» **GIVEN RECORDS**:
—————

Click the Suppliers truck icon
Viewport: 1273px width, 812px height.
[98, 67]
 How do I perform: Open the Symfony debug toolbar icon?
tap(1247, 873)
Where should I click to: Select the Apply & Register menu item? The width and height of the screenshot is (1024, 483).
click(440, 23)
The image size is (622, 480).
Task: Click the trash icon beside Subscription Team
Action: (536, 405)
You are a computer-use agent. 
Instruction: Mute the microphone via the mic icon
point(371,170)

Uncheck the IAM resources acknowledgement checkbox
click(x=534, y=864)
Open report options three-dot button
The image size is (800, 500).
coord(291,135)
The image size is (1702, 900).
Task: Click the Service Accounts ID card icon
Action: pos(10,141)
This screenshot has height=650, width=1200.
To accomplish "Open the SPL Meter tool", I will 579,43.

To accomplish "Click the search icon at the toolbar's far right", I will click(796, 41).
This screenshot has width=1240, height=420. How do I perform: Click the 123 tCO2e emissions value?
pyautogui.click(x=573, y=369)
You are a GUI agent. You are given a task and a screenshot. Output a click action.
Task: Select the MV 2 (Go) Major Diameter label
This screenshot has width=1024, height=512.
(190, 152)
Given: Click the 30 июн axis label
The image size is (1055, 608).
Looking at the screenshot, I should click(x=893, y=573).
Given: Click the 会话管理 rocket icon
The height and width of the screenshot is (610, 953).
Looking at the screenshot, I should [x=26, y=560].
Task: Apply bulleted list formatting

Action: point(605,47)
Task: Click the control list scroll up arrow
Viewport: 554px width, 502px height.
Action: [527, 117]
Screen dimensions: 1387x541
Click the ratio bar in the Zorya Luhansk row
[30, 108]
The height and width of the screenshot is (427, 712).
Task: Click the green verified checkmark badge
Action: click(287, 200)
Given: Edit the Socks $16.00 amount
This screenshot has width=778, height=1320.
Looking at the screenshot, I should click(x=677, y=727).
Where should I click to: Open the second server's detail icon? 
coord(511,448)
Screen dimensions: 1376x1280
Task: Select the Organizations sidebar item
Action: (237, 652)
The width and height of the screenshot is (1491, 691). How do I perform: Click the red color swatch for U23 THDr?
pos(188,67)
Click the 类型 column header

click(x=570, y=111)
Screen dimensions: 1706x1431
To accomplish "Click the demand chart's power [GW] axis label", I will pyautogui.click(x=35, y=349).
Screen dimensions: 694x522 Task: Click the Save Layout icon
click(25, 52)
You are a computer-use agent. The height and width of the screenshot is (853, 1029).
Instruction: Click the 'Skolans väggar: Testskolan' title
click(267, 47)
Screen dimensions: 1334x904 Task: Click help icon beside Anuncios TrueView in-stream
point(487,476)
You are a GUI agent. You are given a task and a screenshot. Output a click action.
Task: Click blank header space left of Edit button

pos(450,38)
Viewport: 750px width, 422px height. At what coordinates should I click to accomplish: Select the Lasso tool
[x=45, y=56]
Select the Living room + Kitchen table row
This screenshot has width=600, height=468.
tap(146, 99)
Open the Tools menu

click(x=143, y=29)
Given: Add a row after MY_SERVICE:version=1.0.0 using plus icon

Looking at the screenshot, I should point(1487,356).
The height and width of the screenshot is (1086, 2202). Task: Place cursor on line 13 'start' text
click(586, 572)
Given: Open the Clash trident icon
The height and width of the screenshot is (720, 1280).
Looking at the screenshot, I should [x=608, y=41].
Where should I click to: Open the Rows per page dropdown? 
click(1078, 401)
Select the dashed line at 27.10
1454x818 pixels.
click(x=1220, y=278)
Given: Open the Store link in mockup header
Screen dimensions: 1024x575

—————

» **TASK BRIEF**:
Show the lines of the listing above with "label".

» **RESPONSE TO THE EXERCISE**:
Task: Select the MV 2 (Go) Major Diameter label
Given: Click the 30 июн axis label
To accomplish "Click the demand chart's power [GW] axis label", I will pyautogui.click(x=35, y=349).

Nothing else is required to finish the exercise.